Michael arrives and arms the patrons as the sky turns black. Hundreds of cars approach, filled with possessed people who begin to attack the diner. Michael leads the patrons in the fight, but Howard is dragged away. Later, Michael explains that God has lost faith in mankind and has sent His angels to destroy the human race. He reveals that Charlie's baby must stay alive, as it is destined to be the savior of mankind; Michael disobeyed God's order to kill Charlie's baby, as he still has faith in humanity, and believes that in the end, God's mercy will outweigh His wrath.

The next morning, Sandra discovers Howard crucified on an upside-down cross behind the restaurant, covered with huge boils. She tries to rescue him, but he explodes into acid. Percy dies shielding Sandra from the blast. Sandra goes insane and must be restrained. Meanwhile, the remaining survivors hear a radio transmission that reveals other pockets of resistance. One such refuge is nearby, but Michael advises them not to go, since they would be too vulnerable on the move. That night, a second wave of possessed people attacks. Kyle is lured into a trap and killed, while Charlie goes into labor. Audrey and Michael help deliver the baby as trumpets sound, signaling the approach of the Archangel Gabriel. In a panic, Sandra breaks her restraints and tries to give the baby to the possessed, but Michael executes her. Moments later, Gabriel enters the diner and fatally wounds Bob. Michael urges the group to escape and tells Jeep to "find the prophets" and "learn to read the instructions."

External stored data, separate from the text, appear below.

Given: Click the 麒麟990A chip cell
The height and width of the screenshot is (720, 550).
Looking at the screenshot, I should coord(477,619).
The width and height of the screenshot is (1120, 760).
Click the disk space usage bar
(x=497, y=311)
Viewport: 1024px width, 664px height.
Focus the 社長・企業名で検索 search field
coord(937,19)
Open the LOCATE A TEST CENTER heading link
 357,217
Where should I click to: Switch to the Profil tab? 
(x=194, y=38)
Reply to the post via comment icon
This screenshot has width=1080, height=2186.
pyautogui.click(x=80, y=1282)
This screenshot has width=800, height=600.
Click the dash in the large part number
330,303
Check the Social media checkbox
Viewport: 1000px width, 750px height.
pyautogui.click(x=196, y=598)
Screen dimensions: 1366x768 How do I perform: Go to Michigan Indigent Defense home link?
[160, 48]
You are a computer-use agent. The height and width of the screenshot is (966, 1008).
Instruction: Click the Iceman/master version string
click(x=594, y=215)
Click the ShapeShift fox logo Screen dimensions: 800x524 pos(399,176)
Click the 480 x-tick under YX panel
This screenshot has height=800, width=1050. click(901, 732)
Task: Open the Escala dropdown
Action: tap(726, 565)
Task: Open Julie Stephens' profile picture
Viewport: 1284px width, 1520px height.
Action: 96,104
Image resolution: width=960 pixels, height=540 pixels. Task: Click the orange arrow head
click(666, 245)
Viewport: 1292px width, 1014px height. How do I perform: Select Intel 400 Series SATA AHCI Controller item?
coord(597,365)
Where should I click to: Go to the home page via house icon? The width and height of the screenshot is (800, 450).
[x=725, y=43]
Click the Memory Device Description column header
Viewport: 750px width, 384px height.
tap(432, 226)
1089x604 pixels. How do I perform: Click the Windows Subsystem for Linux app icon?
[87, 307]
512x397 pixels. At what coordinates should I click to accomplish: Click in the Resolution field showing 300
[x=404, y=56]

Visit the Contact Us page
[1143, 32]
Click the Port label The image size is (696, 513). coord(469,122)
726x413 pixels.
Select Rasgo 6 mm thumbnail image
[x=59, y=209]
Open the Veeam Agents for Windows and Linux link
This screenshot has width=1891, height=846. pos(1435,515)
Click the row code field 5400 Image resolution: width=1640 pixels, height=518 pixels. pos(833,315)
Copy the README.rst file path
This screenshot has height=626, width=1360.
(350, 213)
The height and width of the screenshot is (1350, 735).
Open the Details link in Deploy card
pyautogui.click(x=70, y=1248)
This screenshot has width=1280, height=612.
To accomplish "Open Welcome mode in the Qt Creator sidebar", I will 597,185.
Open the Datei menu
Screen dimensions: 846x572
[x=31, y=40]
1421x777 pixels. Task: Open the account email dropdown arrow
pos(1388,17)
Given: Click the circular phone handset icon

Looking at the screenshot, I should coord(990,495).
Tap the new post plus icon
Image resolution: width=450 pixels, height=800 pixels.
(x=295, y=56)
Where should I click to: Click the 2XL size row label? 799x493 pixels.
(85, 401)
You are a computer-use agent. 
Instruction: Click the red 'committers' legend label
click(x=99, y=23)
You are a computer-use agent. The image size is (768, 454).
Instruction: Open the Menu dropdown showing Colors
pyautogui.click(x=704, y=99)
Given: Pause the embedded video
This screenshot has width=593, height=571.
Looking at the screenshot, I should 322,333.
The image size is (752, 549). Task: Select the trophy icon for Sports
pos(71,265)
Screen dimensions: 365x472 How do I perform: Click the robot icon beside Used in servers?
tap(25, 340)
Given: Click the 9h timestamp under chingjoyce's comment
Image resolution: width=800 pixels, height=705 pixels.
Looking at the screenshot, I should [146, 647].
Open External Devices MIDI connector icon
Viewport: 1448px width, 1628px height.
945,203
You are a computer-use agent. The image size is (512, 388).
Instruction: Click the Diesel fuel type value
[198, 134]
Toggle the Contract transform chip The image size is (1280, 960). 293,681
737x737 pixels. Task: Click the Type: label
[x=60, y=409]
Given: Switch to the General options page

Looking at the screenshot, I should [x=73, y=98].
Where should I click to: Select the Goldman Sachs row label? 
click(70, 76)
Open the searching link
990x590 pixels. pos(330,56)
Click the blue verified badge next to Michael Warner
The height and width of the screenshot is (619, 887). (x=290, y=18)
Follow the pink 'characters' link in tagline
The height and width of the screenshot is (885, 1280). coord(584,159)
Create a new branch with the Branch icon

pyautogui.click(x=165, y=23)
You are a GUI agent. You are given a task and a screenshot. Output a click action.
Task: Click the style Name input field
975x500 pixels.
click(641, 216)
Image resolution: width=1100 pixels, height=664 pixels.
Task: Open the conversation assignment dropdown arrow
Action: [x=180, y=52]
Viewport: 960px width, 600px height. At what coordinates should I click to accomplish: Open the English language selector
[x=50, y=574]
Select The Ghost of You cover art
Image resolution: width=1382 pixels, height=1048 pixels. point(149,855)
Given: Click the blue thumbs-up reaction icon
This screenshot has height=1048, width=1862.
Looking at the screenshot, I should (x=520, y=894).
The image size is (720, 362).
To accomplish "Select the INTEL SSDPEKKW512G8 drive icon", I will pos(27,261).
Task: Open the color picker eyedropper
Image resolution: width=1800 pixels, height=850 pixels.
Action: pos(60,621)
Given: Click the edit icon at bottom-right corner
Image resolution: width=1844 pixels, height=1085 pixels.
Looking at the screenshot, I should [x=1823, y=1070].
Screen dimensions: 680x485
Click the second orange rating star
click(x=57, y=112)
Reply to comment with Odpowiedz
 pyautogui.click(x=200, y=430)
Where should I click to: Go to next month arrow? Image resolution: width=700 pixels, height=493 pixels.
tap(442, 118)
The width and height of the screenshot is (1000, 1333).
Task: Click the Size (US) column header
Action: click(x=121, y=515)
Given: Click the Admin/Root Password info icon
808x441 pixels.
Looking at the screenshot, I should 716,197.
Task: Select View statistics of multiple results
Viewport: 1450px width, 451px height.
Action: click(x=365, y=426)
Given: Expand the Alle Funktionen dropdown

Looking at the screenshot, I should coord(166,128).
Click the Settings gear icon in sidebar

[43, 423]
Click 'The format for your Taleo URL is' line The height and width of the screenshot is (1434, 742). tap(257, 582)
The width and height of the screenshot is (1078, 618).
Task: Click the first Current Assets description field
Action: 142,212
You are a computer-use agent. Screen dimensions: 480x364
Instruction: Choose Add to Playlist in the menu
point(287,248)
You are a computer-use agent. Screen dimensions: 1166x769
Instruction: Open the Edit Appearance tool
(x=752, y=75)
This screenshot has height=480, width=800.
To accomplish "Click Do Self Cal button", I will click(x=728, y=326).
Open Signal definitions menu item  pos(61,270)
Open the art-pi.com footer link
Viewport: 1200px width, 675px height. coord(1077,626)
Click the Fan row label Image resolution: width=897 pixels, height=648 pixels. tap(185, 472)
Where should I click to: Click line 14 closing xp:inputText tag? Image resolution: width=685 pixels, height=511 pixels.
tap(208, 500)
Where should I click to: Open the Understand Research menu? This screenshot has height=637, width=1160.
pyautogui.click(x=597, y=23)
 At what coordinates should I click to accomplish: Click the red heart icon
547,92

The hordes of possessed humans cannot approach Charlie's baby; Jeep, Audrey, Charlie, and the baby go to Michael's police car. Gabriel and Michael fight to a standstill before Gabriel stabs Michael through the chest. Michael dies, and his body disappears. Dying, Bob uses his lighter to ignite the diner's gas main and blow up the diner, incinerating himself and the remaining possessed.

Jeep finds his body covered in the same mysterious tattoos from Michael's body and concludes that they are his instructions. Gabriel appears and a scuffle ensues in which Audrey is killed. Gabriel corners them in the nearby mountains and is about to kill them when Michael descends from Heaven, healed and restored to the rank of Archangel. Michael states that Gabriel gave God what He asked for, but Michael gave Him what He needed, giving humanity another chance. He disarms Gabriel and says that this was God's plan to test His angels, believing they had become blind in their loyalty; since Gabriel continues to obey blindly, he has failed Him. Ashamed, Gabriel leaves. Michael explains to Jeep that he is the child's true protector. Jeep asks Michael whether they will ever see him again. Michael simply encourages him to have faith; Michael then flies away. Charlie and Jeep reach the top of the mountain and see a small town in the valley below. Later, Charlie, Jeep, and the baby drive away in a vehicle full of weapons.

==Cast==
- Paul Bettany as Michael
- Lucas Black as Jeep Hanson
- Tyrese Gibson as Kyle Williams
- Adrianne Palicki as Charlie
- Charles S. Dutton as Percy Walker
- Jon Tenney as Howard Anderson
- Kevin Durand as Gabriel
- Willa Holland as Audrey Anderson
- Kate Walsh as Sandra Anderson
- Dennis Quaid as Bob Hanson
- Jeanette Miller as Gladys Foster
- Doug Jones as Ice Cream Man
- Cameron Harlow as Minivan Boy
- Luke and Django Stinehart as The Baby

==Production==
Principal photography took place in New Mexico in the spring of 2008. The director of photography was John Lindley.

==Reception==

===Box office===
Legion was released on January 22, 2010, in 2,476 theaters and took in $6,686,233—$2,700 per theater its opening day. On its opening weekend, it grossed $17,501,625—$7,069 per theater and placed second behind Avatar. It placed No. 6 on its second weekend, and grossed an estimated $6.8 million—$2,746 per theater, a 61.1% drop from the previous weekend. The film has come to gross $67,918,658 worldwide.

===Critical response===
Review aggregator Rotten Tomatoes gives the film a score of 20% based on reviews from 104 critics, with an average rating of 3.78 out of 10. The site's consensus is: "Despite a solid cast and intermittent thrills, Legion suffers from a curiously languid pace, confused plot, and an excess of dialogue." Metacritic, which assigns a weighted average score out of 0–100 reviews from film critics, has a rating score of 32% based on 14 reviews. Audiences polled by CinemaScore gave the film an average grade of "C-" on an A+ to F scale.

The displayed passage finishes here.